My favourites from the first game match everyone else’s, for the most part: Fear Factory, Aquatic Ambiance (which received a gorgeous remix by original composer David Wise for Donkey Kong Country Returns: Tropical Freeze), and the now-iconic opening stage music, Jungle Hijinx.

I believe David Wise really found his groove, so to speak, with Donkey Kong Country 2. Mining Melancholy is special. It incorporates clashing metal, mourning wind, and, as its name suggests, a melancholy atmosphere. It’s appropriate: Mining work isn’t usually associated with cheeriness unless the pickaxe wielders have long beards and sing Hi-Ho.

Also, Mining Melancholy incorporates elements from Donkey Kong Country’s Misty Menace, an easily-missed but eerie underground theme.

Donkey Kong Country 3’s soundtrack, composed by Eveline Fischer is more low-key than Wise’s work. It’s no less fantastic as far as I’m concerned, but it is a bit more, well, depressing. Something about it reminds me of dead things, and I guess maybe that’s the point. Whereas the previous DKC games take place in tropical locales, Donkey Kong Country 3 takes place in the “Northern Kremisphere” – a Kremling stand-in for Canada.

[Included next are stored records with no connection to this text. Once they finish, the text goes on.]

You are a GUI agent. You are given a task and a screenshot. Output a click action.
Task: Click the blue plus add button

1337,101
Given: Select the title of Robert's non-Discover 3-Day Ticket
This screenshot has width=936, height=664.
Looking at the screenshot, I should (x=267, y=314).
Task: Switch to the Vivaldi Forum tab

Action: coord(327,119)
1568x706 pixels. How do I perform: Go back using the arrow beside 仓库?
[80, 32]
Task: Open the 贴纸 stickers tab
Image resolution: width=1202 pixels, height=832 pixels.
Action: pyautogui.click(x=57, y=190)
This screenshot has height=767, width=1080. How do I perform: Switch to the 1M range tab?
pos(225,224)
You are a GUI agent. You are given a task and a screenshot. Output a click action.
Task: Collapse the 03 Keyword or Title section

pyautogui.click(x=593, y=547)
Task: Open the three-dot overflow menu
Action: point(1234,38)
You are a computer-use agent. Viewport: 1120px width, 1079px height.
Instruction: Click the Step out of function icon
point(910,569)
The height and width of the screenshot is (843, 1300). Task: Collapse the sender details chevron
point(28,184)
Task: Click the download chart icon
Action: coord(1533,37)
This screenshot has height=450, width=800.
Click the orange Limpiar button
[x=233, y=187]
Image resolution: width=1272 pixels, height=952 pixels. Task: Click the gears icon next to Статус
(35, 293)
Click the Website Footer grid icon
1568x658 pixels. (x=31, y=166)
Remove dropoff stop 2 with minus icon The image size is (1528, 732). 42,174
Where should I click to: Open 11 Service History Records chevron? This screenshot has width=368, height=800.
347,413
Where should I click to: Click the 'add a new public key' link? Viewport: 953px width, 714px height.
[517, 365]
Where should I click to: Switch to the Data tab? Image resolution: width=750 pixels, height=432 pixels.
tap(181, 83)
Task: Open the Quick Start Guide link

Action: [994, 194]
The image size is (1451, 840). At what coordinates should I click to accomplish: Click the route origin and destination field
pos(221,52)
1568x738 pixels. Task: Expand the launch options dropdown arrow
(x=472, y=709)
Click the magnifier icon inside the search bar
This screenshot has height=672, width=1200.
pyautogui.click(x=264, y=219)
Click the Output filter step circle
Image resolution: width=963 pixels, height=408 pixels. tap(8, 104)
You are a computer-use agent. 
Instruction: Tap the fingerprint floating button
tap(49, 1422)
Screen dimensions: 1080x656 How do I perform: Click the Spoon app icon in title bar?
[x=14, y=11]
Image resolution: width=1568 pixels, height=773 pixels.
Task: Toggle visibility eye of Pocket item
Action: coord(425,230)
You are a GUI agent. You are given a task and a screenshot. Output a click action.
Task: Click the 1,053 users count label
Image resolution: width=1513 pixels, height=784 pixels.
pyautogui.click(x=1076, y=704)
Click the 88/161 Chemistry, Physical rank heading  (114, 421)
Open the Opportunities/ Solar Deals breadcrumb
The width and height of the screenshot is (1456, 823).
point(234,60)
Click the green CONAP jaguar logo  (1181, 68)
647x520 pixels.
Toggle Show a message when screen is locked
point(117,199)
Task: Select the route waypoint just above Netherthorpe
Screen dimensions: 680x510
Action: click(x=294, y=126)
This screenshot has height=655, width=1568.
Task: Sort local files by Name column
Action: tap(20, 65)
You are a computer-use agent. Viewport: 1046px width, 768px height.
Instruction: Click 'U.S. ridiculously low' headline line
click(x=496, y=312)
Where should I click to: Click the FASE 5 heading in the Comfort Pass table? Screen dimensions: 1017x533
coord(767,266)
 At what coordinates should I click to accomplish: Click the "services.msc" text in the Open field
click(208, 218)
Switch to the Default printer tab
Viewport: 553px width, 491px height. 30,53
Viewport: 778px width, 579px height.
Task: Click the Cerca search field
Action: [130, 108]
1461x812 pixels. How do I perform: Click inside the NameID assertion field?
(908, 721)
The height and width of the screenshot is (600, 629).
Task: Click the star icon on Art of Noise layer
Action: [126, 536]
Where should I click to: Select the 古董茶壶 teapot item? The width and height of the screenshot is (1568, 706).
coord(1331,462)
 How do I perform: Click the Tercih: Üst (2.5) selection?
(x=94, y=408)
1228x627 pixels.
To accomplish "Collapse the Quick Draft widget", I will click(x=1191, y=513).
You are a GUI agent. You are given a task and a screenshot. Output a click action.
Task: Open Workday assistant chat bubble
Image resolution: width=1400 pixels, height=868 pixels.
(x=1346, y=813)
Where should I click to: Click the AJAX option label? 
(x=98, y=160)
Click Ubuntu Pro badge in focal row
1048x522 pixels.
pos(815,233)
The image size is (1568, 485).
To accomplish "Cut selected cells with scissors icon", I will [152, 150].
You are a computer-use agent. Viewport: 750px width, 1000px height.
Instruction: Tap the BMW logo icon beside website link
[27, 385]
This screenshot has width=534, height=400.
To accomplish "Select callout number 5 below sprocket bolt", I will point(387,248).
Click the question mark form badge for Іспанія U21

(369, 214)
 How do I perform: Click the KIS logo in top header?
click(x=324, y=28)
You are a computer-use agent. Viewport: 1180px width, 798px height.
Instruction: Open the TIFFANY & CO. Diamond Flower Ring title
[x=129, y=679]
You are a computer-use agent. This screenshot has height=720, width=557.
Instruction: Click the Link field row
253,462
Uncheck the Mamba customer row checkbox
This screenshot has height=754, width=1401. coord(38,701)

As a born and bred Canadian currently slogging through the winter season, I assure you there are dead things outside. Yep. Just got up and checked. All dead. Fischer’s soundtrack knows what it’s droning about.

Nevertheless, Wise redid the entirety of Donkey Kong Country 3’s soundtrack when the game was remade for the Game Boy Advance. Wise’s work is fantastic as usual, but it’s also more upbeat than Fischer’s. People still fight over which soundtrack is superior, but as a cute little girl once suggested in a taco commercial:

why_not_both

Right?

Fischer’s rendition of Rockface Rumble is my favourite track out of Donkey Kong Country 3 SNES, though Wise’s version is nothing to mute, either. Those are some wicked harmonicas! Damn! And anyone whose work makes me use the words “wicked harmonicas” together deserves to be acknowledged.